Volví al coche dando un rodeo. Vigilancia de mirón: mis ojos en la ventana de Lucille. Cuarenta minutos después, ahí está: la chica despreocupadamente desnuda. Apagó las luces demasiado pronto, mierda, y clavé la vista en la puerta delantera, deseoso de seguir mirando.
Diez minutos, quince.
Portazo. Los tres hombres salieron precipitadamente, cada cual a su coche. El Mercedes de Tommy rascó el bordillo al ponerse en marcha, levantando chispas.
J.C. y Voldrich se dirigieron al norte.
Tommy, directo al sur.
Le seguí.
Al sur por La Brea, al este por Slauson. Aquel chulo negro vestido de color púrpura. Más al este, y al sur por Central Avenue.
Territorio del mirón.
Semáforo: disimular, sin perder al tipejo. Más al sur. Watts. Al este.
Luces de freno —Avalon y 103—, encrucijada de clubes nocturnos sin hora de cierre.
Nigger Heaven:
Dos edificios conectados por pasarelas de madera, tres pisos de altura, ventanas abiertas, acceso a la salida de incendios.
Tommy aparcó. Yo pasé sin detenerme; luego, retrocedí y le observé dirigirse hacia el edificio de la izquierda.

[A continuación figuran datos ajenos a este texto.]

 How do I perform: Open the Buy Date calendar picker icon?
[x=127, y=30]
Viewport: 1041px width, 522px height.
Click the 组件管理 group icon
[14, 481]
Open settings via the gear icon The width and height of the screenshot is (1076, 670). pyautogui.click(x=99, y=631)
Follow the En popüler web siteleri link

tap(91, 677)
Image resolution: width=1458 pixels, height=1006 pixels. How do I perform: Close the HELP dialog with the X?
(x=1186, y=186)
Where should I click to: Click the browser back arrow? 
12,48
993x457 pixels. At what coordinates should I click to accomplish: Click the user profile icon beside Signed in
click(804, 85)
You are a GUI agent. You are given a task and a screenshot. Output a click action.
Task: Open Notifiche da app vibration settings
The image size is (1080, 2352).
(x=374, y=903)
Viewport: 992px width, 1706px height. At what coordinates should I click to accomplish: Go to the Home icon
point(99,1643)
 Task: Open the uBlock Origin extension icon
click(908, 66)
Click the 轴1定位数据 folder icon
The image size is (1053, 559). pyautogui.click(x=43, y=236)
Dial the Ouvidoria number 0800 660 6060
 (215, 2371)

Se encaramó por la escalera de incendios y pisó la pasarela.
Tommy, a rastras: tablones oscilantes, pasamanos de cuerda.
Tommy, en cuclillas.
Tommy, fisgando por la ventana de la izquierda.
Mi expectativa de grandes sucesos, frustrada: Tommy se limitaba a mirar.
Salté del coche y subí a saltos la escalera de acceso al edificio de la izquierda. Nadie en el vestíbulo; lo crucé corriendo.
Tercer piso. Matones apostados. Miradas: ¿quién es este policía? Dejé atrás a los gorilas conserjes y entré.
Paredes de imitación de piel de cebra, una fiesta de degenerados: blancos, de color. Música, ruido de juerga.
Eché una ojeada a la habitación. Nadie parecido al retrato robot del mirón. Tampoco Tommy.
Un vistazo a la ventana: Tommy ya no estaba en la pasarela.
Los juerguistas, muy apiñados —blancos amantes del jazz/negros llamativos—; costaba moverse.
Humo de marihuana en las inmediaciones: Steve Wenzel, el carilargo, pasando un porro.
Un grupo de juerguistas entre los dos.
Tommy detrás de mí, las manos en el abrigo.
Saca las manos: unos cañones recortados a la vista.
Solté un grito…
Un negro tocó un interruptor. La habitación quedó a oscuras.
El rugido de un disparo, rotundo; un largo estampido. Rociada/disparos de pistola al azar/gritos. El resplandor de los disparos iluminó a Steve Wenzel, sin cara.
Gritos.
Me abrí paso entre ellos hasta la ventana.
Crucé la pasarela a gatas, con restos de cristales y de sesos entre el cabello.